Lonceng Usai Berdentang Cimplung Hilang

Lonceng  Usai Berdentang : Cimplung Hilang?

Lonceng  Usai Berdentang : Cimplung Hilang?

Trisnatun Abuyafi Ranaatmaja

Saat satu episode berakhir, kemarin seketika menjelma masa silam yang tak bisa diulang. Ruang-ruang kelas yang dulu riuh dengan suara tawa dan cita-cita kini seperti menyimpan gema langkah yang kian menjauh.

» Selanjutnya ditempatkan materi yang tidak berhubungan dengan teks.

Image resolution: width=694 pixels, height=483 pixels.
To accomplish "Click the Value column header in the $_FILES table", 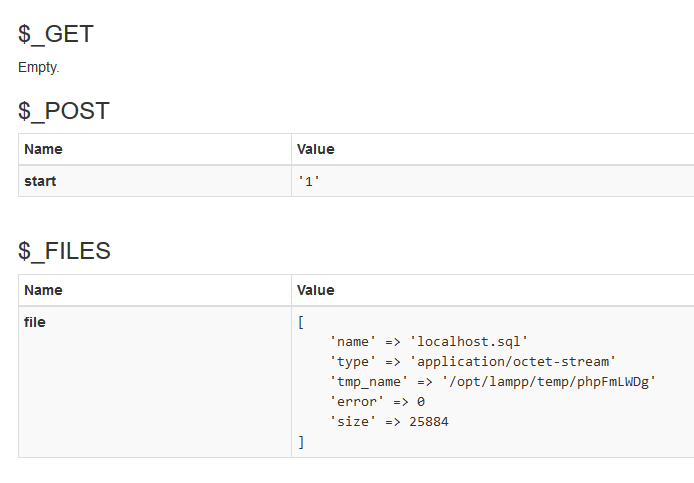I will click(x=316, y=290).
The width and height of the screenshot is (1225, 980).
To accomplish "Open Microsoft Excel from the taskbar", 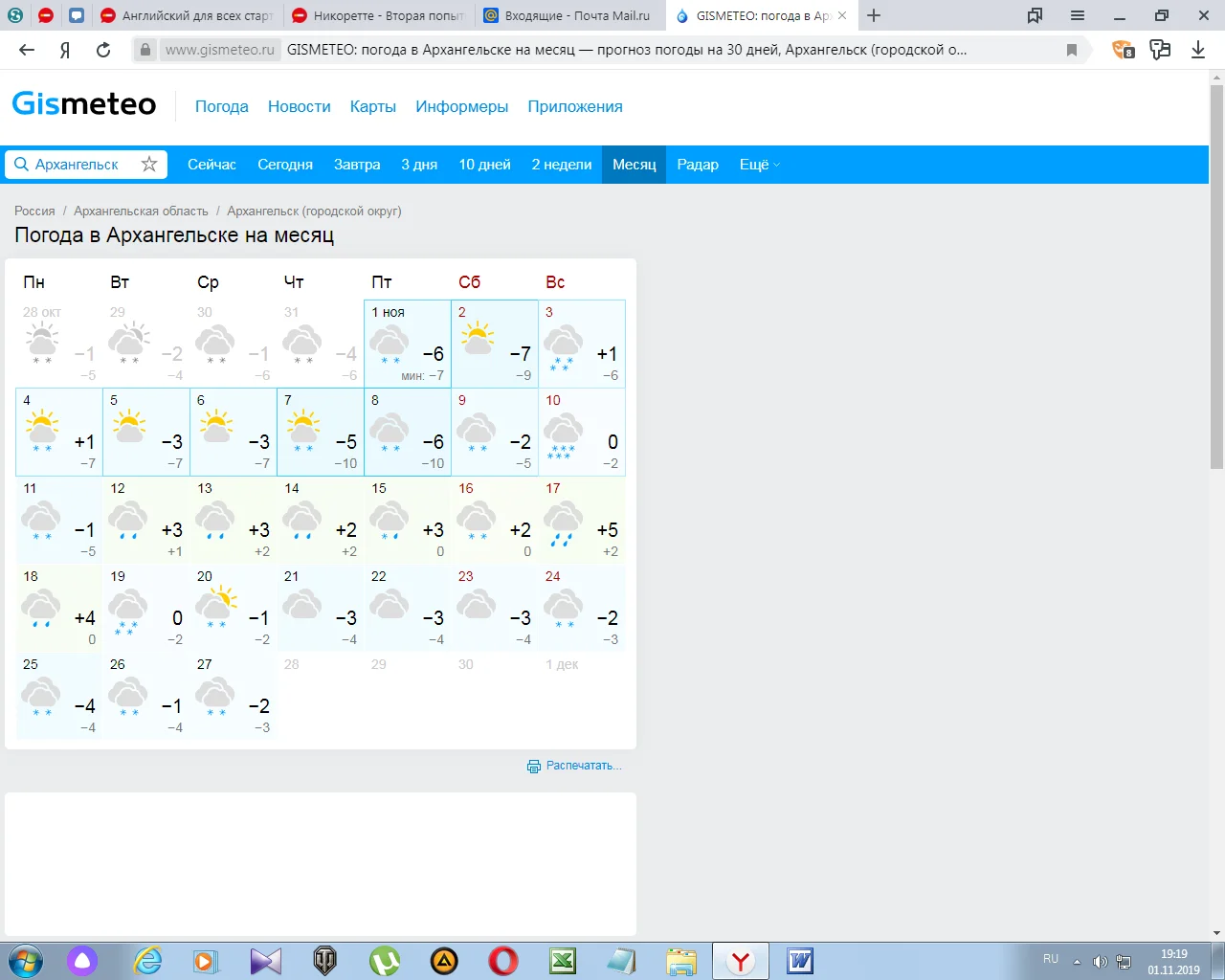I will coord(563,961).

Tinggal kenangan yang terpatri di hati—kenangan yang menolak pudar meski waktu menyalakan lampu senja.

Otak kerap mengembara: esok seperti apa? Jawabannya tetap misteri. Layaknya ranting yang retak dan daun-daun yang berderak jatuh di pelataran sekolah, kita tak pernah benar-benar tahu dari mana angin akan bertiup. Regulasi datang, aturan berubah, dan perjalanan yang kita jaga dengan sepenuh jiwa mendadak harus berhenti di sebuah titik yang tak kita pilih.

Namun dari ketidakpastian itulah harapan bersemi. Saya percaya tunas-tunas baru akan kembali tumbuh dari pucuk yang pernah terpenggal. Setiap guru yang dulu kita rangkul, setiap murid yang pernah kita damping, adalah benih kehidupan yang akan terus menyalurkan air mata dan doa menjadi kekuatan.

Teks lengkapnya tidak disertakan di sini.